Charitable Man may try Blue Grass

Don't count Charitable Man out of the Kentucky Derby picture just yet.

Charitable Man, who has not run since winning the Grade 2 Futurity at Belmont last September in his second career start, is likely to make his 3-year-old debut in the Blue Grass Stakes at Keeneland on April 11, trainer Kiaran McLaughlin said. A one-two-three finish there could earn Charitable Man a start in the Derby three weeks later.

"The front-runner right now is the Blue Grass,'' said McLaughlin, who trains Charitable Man for William Warren. "It's very difficult what we're trying to do, but he is a top colt. We don't have to win the Blue Grass."

McLaughlin noted that Charitable Man already has $150,000 in graded stakes earnings so earnings shouldn't be an issue if the field for the Derby overfills, as is usually the case. He said Keeneland's Polytrack is the type of surface that helps a horse trying to run back in a relatively short period of time.

"Coming off that track in three weeks is okay," McLaughlin said. "Coming off a dirt track and back in three weeks is not my preference."

Charitable Man suffered a saucer fracture of his left shin shortly after the Futurity. He had his sixth work of the year on Sunday, going five furlongs in 1:00.20 at Palm Meadows.

Game Face, Any Limit to go separate ways

Game Face and Any Limit, the dominant female sprinters of this meet, are likely headed their separate ways.

Game Face, who defeated Any Limit by 2 1/4 lengths in Sunday's Grade 2 Inside Information Stakes, is likely headed to the Grade 1 Humana Distaff at Churchill Downs on May 2, trainer Todd Pletcher said.

Meanwhile, Any Limit could be headed to the breeding shed or back to New York for that circuit's series of filly and mare sprint races, trainer Allen Jerkens said.

Game Face added the Inside Information to her victory over Any Limit in the First Lady Handicap here on Jan. 18. Any Limit beat Game Face in the Hurricane Bertie on Feb. 15.

Jockey John Velazquez, who rode Game Face, said his filly was helped out Sunday by Keep the Peace keeping the pressure on Any Limit, who was forced to run a half-mile in 44.60 seconds.

Game Face ran seven furlongs in 1:22.09 and earned a 101 Beyer Speed Figure for her effort in the Inside Information.

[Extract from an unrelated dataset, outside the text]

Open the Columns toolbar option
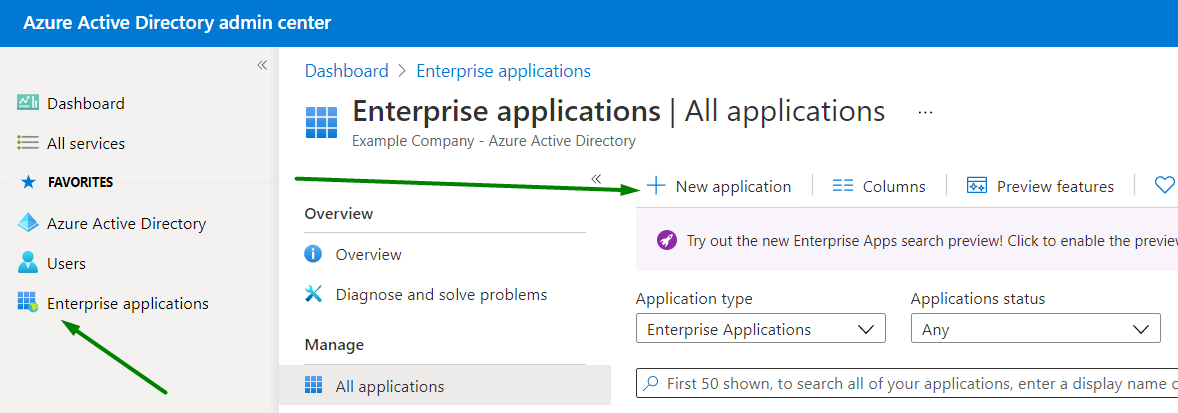 coord(880,186)
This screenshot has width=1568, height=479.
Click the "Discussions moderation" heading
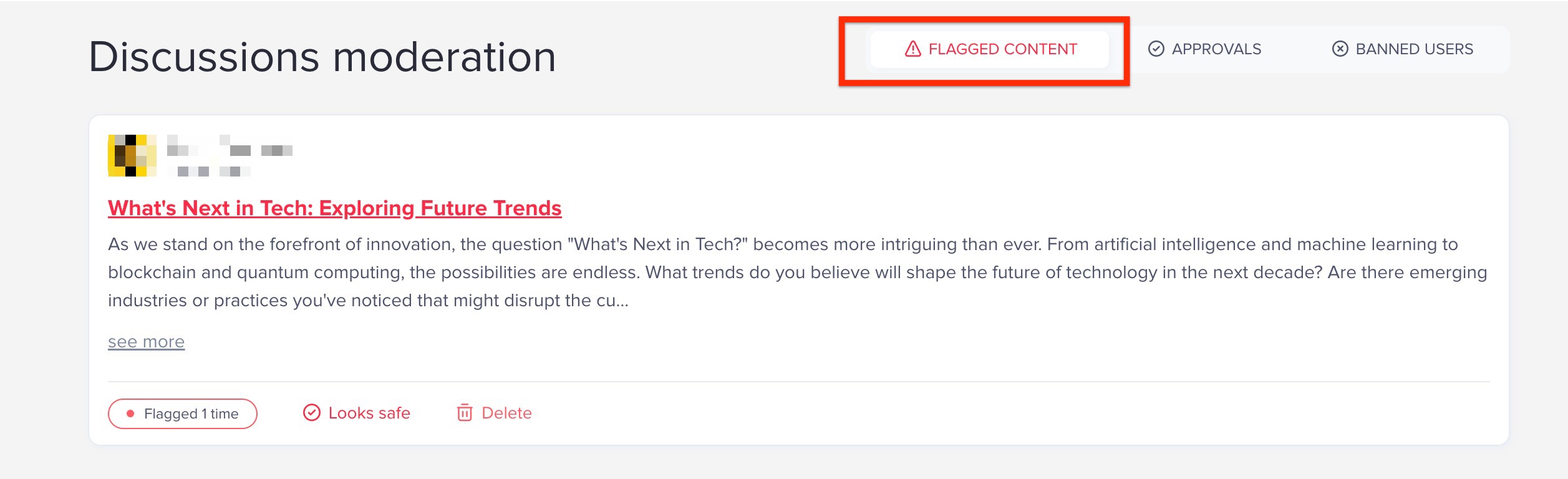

Gozzip Girl headed to Sands Point

Gozzip Girl, who gave trainer Tom Albertrani his eighth stakes win of 2009 when she rallied to take Sunday's Grade 3 Herecomesthebride Stakes on Sunday, will be pointed to the Grade 2, $150,000 Sands Point Stakes at Belmont Park on May 30.

Albertrani won that same race last year with Raw Silk.

Gozzip Girl capped a solid winter down here with her half-length victory over Obsequious in the Herecomesthebride. Prior to that she won the Coconut Grove and was third in an allowance race after a wide trip.

"I think this was definitely her best performance," Albertrani said. "She showed a great turn of foot the last time she ran, but she really had to fight a little harder this time to get up. It looked like she could go any distance, even further she probably could be effective."

Tale of Ekati targets Carter

The multiple Grade 1 winner Tale of Ekati worked five furlongs in 59.40 seconds Monday morning over Gulfstream Park's main track. He is preparing for a start in the Grade 1 Carter at Aqueduct on April 4. Last year, as a 3-year-old, Tale of Ekati won the Wood and the Cigar Mile - both Grade 1 events - over Aqueduct's main track.

"Not his distance," Robin Smullen, assistant trainer to Barclay Tagg, said of the seven-furlongs of the Carter, "but it is his track."